▶ **Directions for this task**
Return the full listing, character for character.

▶ **Source data**
============================================================

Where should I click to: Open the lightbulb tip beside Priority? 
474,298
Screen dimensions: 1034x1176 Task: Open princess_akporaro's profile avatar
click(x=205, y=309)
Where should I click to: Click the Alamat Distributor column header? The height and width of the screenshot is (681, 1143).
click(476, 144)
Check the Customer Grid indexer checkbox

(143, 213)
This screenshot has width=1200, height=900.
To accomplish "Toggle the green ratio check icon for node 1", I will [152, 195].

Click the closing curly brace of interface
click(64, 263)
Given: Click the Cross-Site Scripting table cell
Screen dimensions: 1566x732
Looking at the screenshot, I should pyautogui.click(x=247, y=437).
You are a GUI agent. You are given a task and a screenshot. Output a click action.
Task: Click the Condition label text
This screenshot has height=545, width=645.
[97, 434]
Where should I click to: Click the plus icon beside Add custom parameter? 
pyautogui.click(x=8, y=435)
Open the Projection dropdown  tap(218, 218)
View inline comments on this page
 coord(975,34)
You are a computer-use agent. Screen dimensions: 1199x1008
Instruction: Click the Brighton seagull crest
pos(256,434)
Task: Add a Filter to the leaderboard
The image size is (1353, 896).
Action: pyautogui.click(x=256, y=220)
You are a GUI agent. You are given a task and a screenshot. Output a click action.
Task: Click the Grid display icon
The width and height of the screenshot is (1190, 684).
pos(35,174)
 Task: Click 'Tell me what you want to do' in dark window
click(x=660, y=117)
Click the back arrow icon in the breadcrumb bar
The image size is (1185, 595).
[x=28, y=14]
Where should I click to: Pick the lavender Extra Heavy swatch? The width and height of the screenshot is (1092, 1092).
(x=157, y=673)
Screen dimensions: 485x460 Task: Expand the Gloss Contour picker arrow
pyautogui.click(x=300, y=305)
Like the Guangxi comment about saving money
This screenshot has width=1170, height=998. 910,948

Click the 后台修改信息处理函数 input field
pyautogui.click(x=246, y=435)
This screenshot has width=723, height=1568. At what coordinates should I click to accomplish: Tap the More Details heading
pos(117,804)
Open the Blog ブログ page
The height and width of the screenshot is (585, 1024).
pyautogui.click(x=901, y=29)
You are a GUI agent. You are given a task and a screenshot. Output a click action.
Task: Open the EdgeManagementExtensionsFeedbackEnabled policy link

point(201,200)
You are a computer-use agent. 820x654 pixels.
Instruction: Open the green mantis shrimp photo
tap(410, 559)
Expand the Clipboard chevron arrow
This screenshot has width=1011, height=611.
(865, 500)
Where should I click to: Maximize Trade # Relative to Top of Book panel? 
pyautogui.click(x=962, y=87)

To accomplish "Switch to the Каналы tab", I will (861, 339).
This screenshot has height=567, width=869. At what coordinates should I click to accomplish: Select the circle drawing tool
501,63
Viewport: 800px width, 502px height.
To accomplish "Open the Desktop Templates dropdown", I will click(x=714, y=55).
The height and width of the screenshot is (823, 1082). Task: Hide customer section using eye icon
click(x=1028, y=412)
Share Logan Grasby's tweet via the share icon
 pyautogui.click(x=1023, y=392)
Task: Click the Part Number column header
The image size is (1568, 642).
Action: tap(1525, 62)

============================================================

▶ **Answer for the task**
Where should I click to: Open the lightbulb tip beside Priority? 
474,298
Screen dimensions: 1034x1176 Task: Open princess_akporaro's profile avatar
click(x=205, y=309)
Where should I click to: Click the Alamat Distributor column header? The height and width of the screenshot is (681, 1143).
click(476, 144)
Check the Customer Grid indexer checkbox

(143, 213)
This screenshot has width=1200, height=900.
To accomplish "Toggle the green ratio check icon for node 1", I will [152, 195].

Click the closing curly brace of interface
click(64, 263)
Given: Click the Cross-Site Scripting table cell
Screen dimensions: 1566x732
Looking at the screenshot, I should pyautogui.click(x=247, y=437).
You are a GUI agent. You are given a task and a screenshot. Output a click action.
Task: Click the Condition label text
This screenshot has height=545, width=645.
[97, 434]
Where should I click to: Click the plus icon beside Add custom parameter? 
pyautogui.click(x=8, y=435)
Open the Projection dropdown  tap(218, 218)
View inline comments on this page
 coord(975,34)
You are a computer-use agent. Screen dimensions: 1199x1008
Instruction: Click the Brighton seagull crest
pos(256,434)
Task: Add a Filter to the leaderboard
The image size is (1353, 896).
Action: pyautogui.click(x=256, y=220)
You are a GUI agent. You are given a task and a screenshot. Output a click action.
Task: Click the Grid display icon
The width and height of the screenshot is (1190, 684).
pos(35,174)
 Task: Click 'Tell me what you want to do' in dark window
click(x=660, y=117)
Click the back arrow icon in the breadcrumb bar
The image size is (1185, 595).
[x=28, y=14]
Where should I click to: Pick the lavender Extra Heavy swatch? The width and height of the screenshot is (1092, 1092).
(x=157, y=673)
Screen dimensions: 485x460 Task: Expand the Gloss Contour picker arrow
pyautogui.click(x=300, y=305)
Like the Guangxi comment about saving money
This screenshot has width=1170, height=998. 910,948

Click the 后台修改信息处理函数 input field
pyautogui.click(x=246, y=435)
This screenshot has width=723, height=1568. At what coordinates should I click to accomplish: Tap the More Details heading
pos(117,804)
Open the Blog ブログ page
The height and width of the screenshot is (585, 1024).
pyautogui.click(x=901, y=29)
You are a GUI agent. You are given a task and a screenshot. Output a click action.
Task: Open the EdgeManagementExtensionsFeedbackEnabled policy link

point(201,200)
You are a computer-use agent. 820x654 pixels.
Instruction: Open the green mantis shrimp photo
tap(410, 559)
Expand the Clipboard chevron arrow
This screenshot has width=1011, height=611.
(865, 500)
Where should I click to: Maximize Trade # Relative to Top of Book panel? 
pyautogui.click(x=962, y=87)

To accomplish "Switch to the Каналы tab", I will (861, 339).
This screenshot has height=567, width=869. At what coordinates should I click to accomplish: Select the circle drawing tool
501,63
Viewport: 800px width, 502px height.
To accomplish "Open the Desktop Templates dropdown", I will click(x=714, y=55).
The height and width of the screenshot is (823, 1082). Task: Hide customer section using eye icon
click(x=1028, y=412)
Share Logan Grasby's tweet via the share icon
 pyautogui.click(x=1023, y=392)
Task: Click the Part Number column header
The image size is (1568, 642).
Action: tap(1525, 62)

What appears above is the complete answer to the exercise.